Let the club shut down We won’t gofrom the album Future History
Jason Derulo’s stats are impressive - six US top tens (including one number one), thirteen UK top tens (including four number ones), with platinum albums and singles all over the world. Despite that success, he has remained something of an enigma to audiences, never becoming a tabloid star or accumulating a dedicated fanbase on the scale of his contemporaries. Derulo’s career lives and dies by the commercial appeal of his singles, and he’s managed to survive for a decade by churning out catchy, fun R&B-pop on a regular basis. It seems to be either the easiest or the most difficult job in music, depending on how you look at it.
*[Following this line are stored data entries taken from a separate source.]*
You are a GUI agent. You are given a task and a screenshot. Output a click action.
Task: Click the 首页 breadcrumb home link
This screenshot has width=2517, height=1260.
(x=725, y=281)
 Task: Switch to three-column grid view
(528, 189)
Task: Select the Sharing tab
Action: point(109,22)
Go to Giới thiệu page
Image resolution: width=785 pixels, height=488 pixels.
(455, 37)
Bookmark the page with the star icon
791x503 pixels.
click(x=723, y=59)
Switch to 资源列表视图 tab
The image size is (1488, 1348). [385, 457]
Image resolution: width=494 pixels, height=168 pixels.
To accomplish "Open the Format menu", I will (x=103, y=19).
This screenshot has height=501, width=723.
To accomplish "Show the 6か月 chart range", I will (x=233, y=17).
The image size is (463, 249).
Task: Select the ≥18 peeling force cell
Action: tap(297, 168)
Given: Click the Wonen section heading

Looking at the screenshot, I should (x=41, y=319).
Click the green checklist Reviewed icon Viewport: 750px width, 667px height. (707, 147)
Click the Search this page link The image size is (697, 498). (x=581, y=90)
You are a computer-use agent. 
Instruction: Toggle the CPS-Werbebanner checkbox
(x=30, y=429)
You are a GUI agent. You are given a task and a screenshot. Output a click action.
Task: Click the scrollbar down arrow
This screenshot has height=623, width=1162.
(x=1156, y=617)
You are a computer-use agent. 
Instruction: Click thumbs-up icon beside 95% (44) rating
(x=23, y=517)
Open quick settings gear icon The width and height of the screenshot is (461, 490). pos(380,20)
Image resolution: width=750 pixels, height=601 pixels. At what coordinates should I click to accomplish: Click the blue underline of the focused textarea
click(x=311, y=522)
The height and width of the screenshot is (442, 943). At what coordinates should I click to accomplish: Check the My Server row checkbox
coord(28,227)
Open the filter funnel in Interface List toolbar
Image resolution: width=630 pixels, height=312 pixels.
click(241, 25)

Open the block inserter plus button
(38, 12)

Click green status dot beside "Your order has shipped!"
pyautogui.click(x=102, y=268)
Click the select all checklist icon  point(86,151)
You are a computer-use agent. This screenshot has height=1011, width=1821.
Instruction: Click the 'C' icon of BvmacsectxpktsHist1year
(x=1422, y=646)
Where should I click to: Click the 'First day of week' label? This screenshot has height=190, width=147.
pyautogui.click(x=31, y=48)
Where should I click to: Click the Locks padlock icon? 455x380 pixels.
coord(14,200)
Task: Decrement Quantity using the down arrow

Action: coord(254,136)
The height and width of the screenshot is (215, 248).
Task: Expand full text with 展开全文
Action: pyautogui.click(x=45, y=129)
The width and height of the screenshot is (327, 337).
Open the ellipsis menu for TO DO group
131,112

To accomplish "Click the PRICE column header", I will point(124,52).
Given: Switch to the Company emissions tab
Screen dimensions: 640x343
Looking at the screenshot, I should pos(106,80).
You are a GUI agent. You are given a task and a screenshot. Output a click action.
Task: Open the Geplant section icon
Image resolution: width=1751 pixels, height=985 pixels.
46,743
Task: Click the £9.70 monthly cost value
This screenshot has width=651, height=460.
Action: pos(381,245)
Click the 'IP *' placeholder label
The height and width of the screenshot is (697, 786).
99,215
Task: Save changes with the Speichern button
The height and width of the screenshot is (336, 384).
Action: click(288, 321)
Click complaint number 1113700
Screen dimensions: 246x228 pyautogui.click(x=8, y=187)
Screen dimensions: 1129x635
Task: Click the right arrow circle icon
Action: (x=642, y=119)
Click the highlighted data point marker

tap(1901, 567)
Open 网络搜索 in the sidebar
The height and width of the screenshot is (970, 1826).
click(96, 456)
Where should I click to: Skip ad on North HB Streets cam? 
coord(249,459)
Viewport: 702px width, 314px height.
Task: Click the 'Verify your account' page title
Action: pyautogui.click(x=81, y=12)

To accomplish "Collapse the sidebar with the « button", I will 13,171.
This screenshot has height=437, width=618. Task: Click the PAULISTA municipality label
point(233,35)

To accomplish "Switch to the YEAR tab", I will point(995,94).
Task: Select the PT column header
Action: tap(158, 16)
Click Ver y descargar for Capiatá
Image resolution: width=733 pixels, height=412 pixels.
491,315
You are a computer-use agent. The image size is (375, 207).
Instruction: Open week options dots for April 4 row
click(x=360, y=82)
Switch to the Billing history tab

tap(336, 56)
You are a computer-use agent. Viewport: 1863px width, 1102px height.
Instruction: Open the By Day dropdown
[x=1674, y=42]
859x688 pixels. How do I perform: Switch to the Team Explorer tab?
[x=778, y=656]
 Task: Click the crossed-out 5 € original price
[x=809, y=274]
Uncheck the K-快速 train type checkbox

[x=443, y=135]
For my money, there have been a handful of truly great Jason Derulo singles - ‘Whatcha Say’, ‘The Other Side’ and ‘Swalla’ being some of my personal faves - but none more great that the utterly ridiculous ‘Don’t Wanna Go Home’. If the “real music” brigade feel the need to criticise modern pop for borrowing too much from other songs and artists, then ‘Don’t Wanna Go Home’ must make their heads explode. Ultimate club classic ‘Show Me Love’, Lil’ Jon’s ‘Get Low’, and, of course, Harry Belafonte’s ‘Day-O (The Banana Boat Song)’ combine to make this the definitive Frankenstein’s monster of the 2010s, and the result is as amazing as it is absurd. Like Jason himself, ‘Don’t Wanna Go Home’ pays no attention to tired concepts like authenticity and uniqueness - it is only concerned with what sounds and feels good.